**Exercise instructions**
Retype the lines of the records exactly, beginning with the line that contains "1488x820 pixels." and continuing through the line that contains "tap(702, 581)", and leave the pictures out of your answer.

**Provided entries**
= = = = =

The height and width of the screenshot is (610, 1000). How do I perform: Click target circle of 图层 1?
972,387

= = = = =

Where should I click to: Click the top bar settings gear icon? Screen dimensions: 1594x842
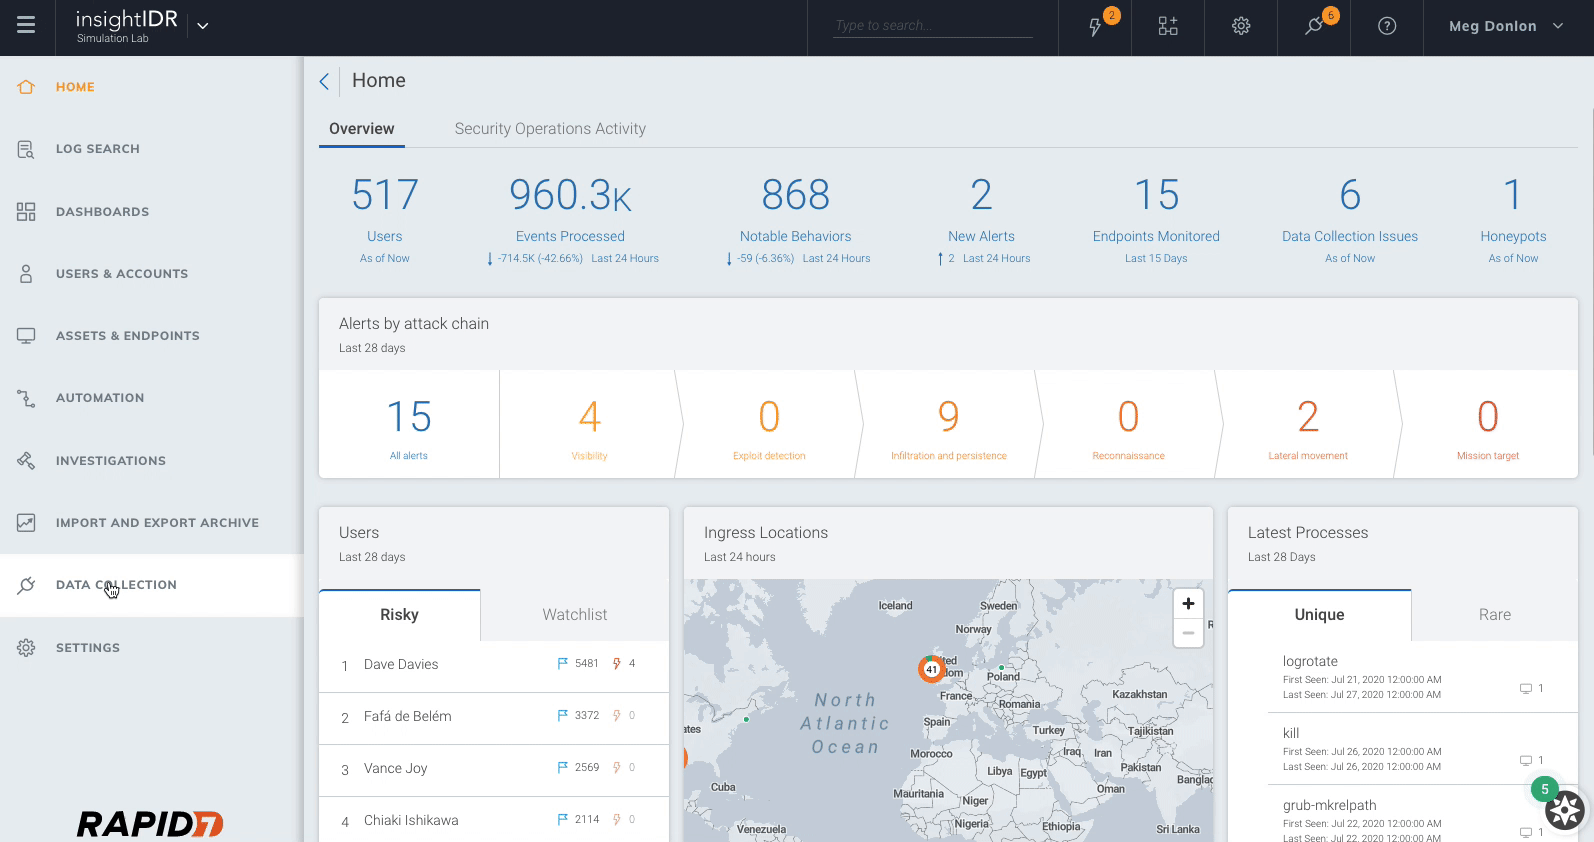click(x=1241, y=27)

= = = = =

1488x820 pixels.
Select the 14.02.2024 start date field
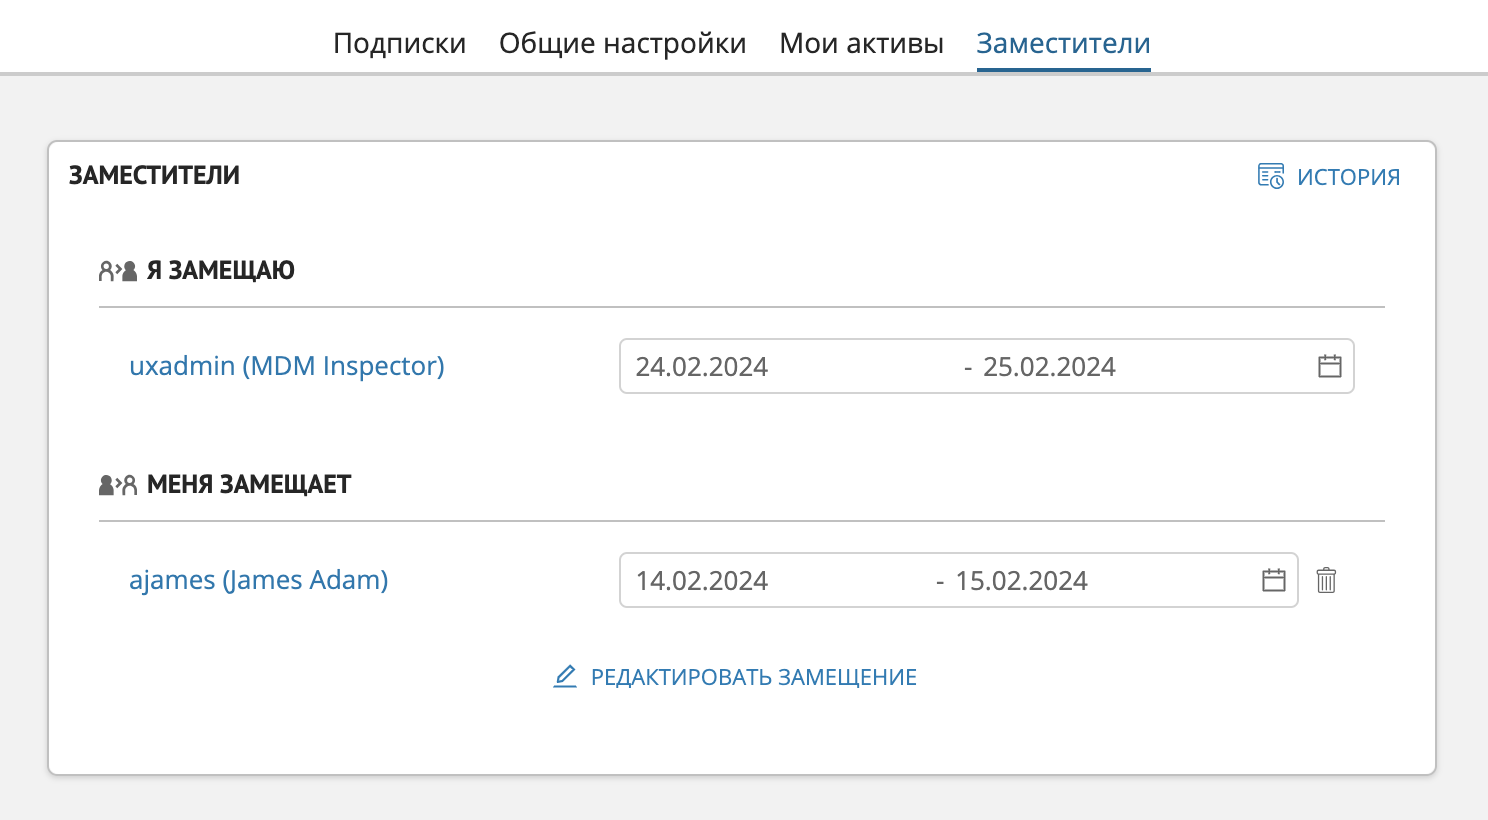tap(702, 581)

= = = = =

**Response below**
1488x820 pixels.
Select the 14.02.2024 start date field
tap(702, 581)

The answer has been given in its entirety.